> Problem statement:
Among the entries below, how many lines contain the string "target"? Only the number is wanted.

> Raw data:
***

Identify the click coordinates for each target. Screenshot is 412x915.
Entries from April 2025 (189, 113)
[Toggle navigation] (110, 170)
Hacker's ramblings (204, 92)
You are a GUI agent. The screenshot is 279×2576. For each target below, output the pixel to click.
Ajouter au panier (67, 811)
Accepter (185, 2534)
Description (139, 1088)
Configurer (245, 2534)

***

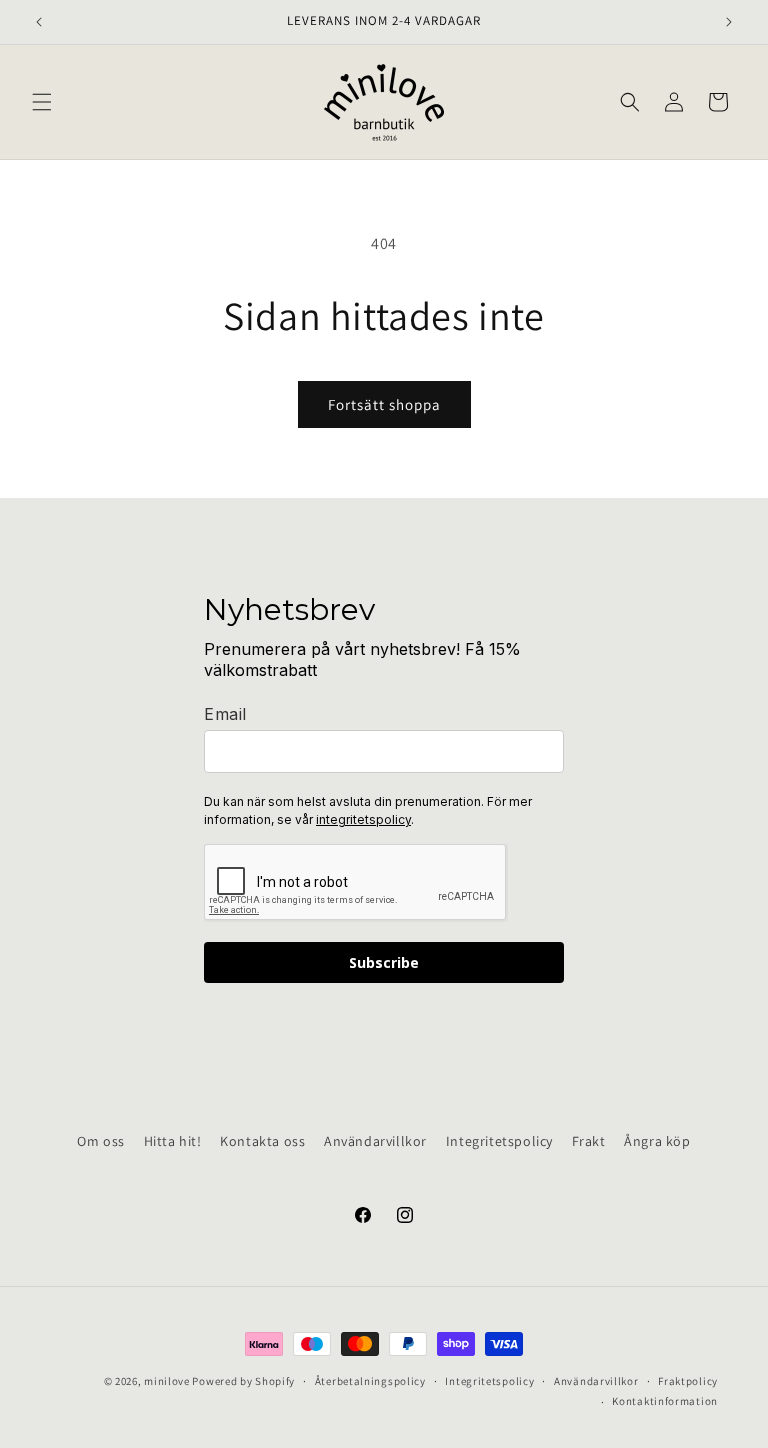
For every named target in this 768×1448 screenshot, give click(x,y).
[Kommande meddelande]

***

> Solution for this problem:
3